Minutes and agenda approved

  1. Announcements

Strengthening Student Success Conference: the keynote speakers, Lee Shulman and Kay McCleney, were the highlight of the conference. Myra and Nancy have CDs of these speeches and encourage committee members to borrow them and listen to these interesting and provocative presentations. Shulman, who is President of the Carnegie Foundation, focused on accountability and the narrative behind the numbers. McCleney, who is one of the founders of Achieving the Dream and the Community College Student Engagement Survey, peppered her speech with interesting data. For example, nationwide data shows that the cohort of community college students most likely to persist and achieve a degree are students who successfully complete any DE course their first year in college!

The Academic Senate has approved the DE membership and charge as described in the TLP document that we approved last spring.

Counseling Partnership: counseling presentations have been made in 9/13 of the sections of English 70 and 7/14 sections of Math 12. Phil will nag and Richard will follow-up with a memo requesting instructors to participate in the partnership. Ideally this needs to be done before registration starts in late November. Obviously, the 1st and 2nd counseling presentations will need to be combined at this late date with the emphasis on getting an Ed. Plan and registering.

  1. The Little Damn Deal for 2006 – 2007

At our last meeting we agreed to pick one of the four DE Program goals each year and produce a Little Damn Deal. We decided to focus on Goal 2:

Effectively integrate instruction and academic support services: tutoring, labs, supplemental instruction, Reading and WritingCenter, counseling services, assessment, and learning communities. Make recommendations based on systematic assessment of these services, and periodically report to the college community on their effectiveness.

We had a rambling conversation about how to proceed. Most of the conversation focused on tutoring. We decided

  • to begin with a “what is” study of tutoring and all of its manifestations on campus (departmental, DSPS, EOPS, athletics, etc.);
  • to act upon the recommendations/action plan on page 49 of the Big Damn Deal report
  1. Analyze the relationship between tutoring goals and tutoring outcomes.
  2. Determine research questions for programmatic assessment of tutoring, relative to goals.
  3. Determine whether or not access to tutoring on campus is equitable, and if not, seek changes to make it more equitable.
  4. Define where “Tutoring” is housed in the college on the organizational chart.
  5. Consider a centralized location for tutoring services for departments that have no physical space for tutoring to occur.
  6. Provide staff development for teachers using tutors.

The following issues and questions were raised about tutoring:

Who is the target population for tutoring?

When do students start to struggle in their classes? Why?

What is the ethnic breakdown of students who need tutoring versus those who use tutoring? How does this impact the tutoring offered?

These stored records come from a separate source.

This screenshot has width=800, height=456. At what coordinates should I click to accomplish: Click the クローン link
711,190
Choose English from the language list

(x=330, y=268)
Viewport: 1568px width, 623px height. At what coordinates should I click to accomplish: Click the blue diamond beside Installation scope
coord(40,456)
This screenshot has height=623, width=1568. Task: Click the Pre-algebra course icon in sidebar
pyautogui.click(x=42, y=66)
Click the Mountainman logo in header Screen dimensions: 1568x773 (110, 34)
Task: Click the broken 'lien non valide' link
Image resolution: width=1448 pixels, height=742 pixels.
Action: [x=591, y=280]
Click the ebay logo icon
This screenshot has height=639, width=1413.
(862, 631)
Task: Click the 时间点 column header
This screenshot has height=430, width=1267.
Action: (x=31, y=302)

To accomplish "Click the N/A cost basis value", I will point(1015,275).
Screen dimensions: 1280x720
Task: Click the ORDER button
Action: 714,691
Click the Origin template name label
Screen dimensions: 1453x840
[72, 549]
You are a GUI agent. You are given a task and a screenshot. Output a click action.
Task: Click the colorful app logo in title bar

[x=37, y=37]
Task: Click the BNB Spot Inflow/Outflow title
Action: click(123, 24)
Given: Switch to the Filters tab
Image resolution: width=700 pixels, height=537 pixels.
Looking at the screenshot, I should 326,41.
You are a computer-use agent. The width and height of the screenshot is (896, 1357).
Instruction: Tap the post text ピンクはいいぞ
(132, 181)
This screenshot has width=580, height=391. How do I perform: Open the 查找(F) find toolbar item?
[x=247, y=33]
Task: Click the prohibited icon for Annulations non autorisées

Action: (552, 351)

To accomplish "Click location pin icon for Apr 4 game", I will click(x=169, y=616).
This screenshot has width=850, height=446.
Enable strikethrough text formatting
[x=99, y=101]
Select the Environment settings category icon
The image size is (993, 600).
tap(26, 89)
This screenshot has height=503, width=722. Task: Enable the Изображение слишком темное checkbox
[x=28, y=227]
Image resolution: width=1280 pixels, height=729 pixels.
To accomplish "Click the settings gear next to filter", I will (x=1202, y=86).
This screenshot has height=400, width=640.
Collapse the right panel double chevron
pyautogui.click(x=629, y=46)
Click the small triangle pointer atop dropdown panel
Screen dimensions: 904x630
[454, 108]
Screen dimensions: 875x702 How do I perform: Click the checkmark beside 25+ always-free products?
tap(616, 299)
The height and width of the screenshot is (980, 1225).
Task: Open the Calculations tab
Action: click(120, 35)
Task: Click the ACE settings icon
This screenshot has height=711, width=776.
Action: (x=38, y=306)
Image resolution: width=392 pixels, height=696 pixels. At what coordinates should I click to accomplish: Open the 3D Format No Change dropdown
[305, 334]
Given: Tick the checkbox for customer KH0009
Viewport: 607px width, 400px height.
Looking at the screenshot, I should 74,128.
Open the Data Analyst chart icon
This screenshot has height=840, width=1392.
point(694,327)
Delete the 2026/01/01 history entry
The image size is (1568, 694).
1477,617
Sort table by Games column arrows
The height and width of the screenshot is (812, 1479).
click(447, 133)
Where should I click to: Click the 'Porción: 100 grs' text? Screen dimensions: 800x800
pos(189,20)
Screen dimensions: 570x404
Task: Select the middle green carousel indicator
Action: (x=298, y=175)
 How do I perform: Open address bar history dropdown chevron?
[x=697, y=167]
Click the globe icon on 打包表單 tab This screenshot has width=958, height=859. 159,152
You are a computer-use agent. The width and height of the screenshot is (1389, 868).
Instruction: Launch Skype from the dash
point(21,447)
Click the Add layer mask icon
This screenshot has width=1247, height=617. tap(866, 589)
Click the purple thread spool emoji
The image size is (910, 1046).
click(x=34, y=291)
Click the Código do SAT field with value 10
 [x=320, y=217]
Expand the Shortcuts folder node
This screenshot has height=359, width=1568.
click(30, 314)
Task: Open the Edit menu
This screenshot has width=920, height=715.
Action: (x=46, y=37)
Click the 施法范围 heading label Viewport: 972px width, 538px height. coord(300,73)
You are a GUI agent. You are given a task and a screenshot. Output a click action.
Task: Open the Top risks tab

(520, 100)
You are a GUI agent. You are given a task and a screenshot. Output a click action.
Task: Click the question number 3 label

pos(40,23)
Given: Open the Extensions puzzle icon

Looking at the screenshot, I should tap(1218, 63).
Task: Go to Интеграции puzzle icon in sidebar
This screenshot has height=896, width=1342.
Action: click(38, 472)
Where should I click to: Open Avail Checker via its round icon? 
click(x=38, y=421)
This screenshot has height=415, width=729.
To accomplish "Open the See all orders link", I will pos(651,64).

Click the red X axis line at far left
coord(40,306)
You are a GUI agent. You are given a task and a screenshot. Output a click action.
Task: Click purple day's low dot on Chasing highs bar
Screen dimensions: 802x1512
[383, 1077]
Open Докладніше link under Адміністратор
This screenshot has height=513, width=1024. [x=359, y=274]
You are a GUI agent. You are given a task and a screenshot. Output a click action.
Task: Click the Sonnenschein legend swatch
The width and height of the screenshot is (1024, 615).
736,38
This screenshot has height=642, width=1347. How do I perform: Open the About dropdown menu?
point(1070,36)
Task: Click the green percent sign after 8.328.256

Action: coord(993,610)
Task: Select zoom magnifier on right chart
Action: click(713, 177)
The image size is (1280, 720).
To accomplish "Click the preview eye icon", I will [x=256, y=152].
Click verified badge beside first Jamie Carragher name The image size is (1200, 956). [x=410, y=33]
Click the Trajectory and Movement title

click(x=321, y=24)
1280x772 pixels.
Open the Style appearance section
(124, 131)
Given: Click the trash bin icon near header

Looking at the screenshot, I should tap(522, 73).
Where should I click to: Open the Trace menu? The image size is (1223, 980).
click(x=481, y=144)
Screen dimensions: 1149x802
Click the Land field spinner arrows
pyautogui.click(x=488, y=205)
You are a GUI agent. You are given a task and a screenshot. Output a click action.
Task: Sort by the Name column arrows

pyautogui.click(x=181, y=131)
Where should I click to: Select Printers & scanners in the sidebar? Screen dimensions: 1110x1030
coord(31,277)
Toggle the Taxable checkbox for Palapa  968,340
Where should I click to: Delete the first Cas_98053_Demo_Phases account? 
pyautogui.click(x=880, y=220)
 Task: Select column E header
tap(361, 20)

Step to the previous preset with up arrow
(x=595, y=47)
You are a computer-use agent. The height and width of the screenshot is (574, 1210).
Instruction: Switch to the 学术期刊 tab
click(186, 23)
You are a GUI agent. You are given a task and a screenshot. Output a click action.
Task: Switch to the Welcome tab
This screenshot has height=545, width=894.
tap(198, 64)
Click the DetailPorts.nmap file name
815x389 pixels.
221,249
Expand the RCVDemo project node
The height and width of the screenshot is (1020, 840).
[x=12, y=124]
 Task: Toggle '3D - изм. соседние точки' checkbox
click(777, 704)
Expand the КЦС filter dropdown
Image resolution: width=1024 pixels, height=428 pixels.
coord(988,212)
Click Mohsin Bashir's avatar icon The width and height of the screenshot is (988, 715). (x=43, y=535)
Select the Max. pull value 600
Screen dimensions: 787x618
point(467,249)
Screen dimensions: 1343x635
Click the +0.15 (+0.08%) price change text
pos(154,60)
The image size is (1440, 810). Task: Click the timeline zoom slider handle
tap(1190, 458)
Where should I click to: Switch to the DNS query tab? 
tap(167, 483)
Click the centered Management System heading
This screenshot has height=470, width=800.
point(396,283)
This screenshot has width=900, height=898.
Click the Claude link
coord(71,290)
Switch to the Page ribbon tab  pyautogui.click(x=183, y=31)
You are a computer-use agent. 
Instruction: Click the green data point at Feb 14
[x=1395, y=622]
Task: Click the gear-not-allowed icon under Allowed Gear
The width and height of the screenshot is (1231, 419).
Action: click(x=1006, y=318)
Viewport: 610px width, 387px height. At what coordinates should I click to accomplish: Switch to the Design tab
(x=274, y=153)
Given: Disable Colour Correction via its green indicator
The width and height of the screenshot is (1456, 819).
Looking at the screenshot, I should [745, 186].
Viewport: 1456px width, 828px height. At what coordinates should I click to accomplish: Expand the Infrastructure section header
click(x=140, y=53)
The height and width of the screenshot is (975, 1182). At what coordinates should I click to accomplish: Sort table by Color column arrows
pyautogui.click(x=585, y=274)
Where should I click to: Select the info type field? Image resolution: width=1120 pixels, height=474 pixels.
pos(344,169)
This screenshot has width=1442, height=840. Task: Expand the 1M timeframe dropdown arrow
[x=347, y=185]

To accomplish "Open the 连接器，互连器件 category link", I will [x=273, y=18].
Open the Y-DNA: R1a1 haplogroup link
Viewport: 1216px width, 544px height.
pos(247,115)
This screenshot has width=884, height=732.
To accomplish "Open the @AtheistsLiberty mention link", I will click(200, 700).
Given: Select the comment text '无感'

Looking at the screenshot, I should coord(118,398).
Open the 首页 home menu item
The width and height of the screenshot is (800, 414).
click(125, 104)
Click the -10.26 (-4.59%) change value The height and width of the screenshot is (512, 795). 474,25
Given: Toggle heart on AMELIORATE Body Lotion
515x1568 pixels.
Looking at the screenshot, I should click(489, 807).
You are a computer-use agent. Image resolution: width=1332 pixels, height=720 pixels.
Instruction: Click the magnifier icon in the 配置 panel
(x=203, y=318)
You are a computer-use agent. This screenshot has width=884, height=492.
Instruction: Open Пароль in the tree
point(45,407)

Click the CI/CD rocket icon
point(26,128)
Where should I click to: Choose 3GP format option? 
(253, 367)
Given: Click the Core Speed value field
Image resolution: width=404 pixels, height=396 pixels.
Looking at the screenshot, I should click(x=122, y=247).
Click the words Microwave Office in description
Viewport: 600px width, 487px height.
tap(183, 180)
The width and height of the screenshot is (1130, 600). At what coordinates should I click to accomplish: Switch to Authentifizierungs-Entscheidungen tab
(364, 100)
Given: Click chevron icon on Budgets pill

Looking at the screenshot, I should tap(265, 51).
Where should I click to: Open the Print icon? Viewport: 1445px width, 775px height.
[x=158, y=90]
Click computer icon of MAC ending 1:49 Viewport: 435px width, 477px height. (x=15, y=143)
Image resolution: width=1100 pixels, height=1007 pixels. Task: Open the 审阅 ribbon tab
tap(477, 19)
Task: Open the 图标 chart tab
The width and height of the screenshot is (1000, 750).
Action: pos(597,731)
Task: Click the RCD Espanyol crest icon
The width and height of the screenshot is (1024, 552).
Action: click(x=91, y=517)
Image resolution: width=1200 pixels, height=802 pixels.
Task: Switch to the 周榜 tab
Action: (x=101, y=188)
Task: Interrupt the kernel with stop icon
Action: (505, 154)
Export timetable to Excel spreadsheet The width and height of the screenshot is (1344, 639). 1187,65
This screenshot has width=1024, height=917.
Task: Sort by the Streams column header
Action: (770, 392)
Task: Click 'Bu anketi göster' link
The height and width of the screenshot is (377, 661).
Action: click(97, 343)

Is the college gathering information that may be useful in analyzing student need and student use of services? (e.g. Environmental Scan done by OIR?)

What tutoring is available on campus? (Tutoring is offered by departments, EOPS, DSPS, athletics.) Who is using tutoring in these different venues? Why are students using tutoring in one venue versus another? Are tutors trained in each of these settings? How is tutoring supporting the classroom or does it have another purpose?

If we attempt to assess the effectiveness of tutoring, what are we assessing? Tutoring goals? Course SLOs when tutoring is embedded in the classroom? How do we incorporate direct measures of student learning in settings where students receive small bites of tutoring instead of long, individualized sessions?

Next steps:

  • Send out a questionnaire about tutoring to entities on campus that offer tutoring or have a vested interest in tutoring: DSPS (Dorrie Fisher), EOPS (Newin Orante), Athletics (Shirley Baskin), Associated Students (Ramon), Title V (Rosa, Ruth), Dan Henry
  • Invite the above folks to the next DEC meeting to discuss their responses to the tutoring questionnaire
  • Barbara Austin will prepare a summary of “what is” with governance issues and tutoring, drawing from the position paper on tutoring, the Big Damn Deal, the SGC charge to the Tutoring Committee, etc.